The answer must be every line below that contains the string "computer".

■ **Excerpts from a dataset**:
+ + + + + + +

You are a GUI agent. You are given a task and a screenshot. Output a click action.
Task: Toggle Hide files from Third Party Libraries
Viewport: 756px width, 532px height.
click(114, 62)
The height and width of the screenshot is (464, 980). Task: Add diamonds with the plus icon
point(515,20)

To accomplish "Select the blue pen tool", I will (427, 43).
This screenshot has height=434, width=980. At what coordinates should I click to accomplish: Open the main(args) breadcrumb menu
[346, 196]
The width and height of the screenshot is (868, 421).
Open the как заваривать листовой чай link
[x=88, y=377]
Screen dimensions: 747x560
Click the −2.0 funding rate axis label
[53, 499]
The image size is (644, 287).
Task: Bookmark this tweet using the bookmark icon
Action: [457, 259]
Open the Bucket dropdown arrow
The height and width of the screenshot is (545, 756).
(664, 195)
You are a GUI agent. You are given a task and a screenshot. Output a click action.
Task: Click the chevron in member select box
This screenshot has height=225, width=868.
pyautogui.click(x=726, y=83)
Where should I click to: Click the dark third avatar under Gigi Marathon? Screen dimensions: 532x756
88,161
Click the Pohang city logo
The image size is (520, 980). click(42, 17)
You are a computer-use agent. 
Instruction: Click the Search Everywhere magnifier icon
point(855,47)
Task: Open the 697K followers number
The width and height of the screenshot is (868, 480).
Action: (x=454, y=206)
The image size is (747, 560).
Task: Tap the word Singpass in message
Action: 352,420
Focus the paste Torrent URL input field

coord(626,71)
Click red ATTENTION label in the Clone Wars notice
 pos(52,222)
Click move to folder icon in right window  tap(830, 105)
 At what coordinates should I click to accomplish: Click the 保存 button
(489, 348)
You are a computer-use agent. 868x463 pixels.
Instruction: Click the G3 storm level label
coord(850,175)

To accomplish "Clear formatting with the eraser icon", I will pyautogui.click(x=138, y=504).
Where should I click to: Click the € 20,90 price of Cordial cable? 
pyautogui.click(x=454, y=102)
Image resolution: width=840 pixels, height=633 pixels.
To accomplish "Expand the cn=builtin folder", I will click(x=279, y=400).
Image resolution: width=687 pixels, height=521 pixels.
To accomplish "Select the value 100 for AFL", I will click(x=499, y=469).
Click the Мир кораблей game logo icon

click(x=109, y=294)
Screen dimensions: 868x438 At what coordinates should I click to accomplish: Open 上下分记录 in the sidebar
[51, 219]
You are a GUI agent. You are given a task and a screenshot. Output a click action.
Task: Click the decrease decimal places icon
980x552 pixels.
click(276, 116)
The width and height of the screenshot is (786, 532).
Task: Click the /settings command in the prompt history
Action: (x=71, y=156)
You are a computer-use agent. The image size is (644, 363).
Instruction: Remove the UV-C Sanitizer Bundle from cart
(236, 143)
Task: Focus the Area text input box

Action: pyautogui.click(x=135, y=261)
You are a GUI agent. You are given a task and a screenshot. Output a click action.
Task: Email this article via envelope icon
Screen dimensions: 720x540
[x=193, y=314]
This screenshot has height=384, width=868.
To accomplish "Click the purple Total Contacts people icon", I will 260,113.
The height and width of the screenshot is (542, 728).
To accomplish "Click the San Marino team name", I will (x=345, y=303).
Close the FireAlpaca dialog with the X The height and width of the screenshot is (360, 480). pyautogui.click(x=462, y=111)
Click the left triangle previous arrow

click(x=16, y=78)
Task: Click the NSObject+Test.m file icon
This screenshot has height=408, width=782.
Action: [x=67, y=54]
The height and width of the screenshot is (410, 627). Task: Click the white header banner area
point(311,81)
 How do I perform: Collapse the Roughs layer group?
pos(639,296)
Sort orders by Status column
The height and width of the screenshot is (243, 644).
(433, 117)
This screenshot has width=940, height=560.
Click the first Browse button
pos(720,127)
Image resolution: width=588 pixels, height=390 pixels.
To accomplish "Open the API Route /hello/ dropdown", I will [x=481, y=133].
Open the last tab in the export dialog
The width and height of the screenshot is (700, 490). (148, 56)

+ + + + + + +

■ **Written reply**:
You are a computer-use agent. 
You are a computer-use agent. 868x463 pixels.
You are a computer-use agent. The image size is (644, 363).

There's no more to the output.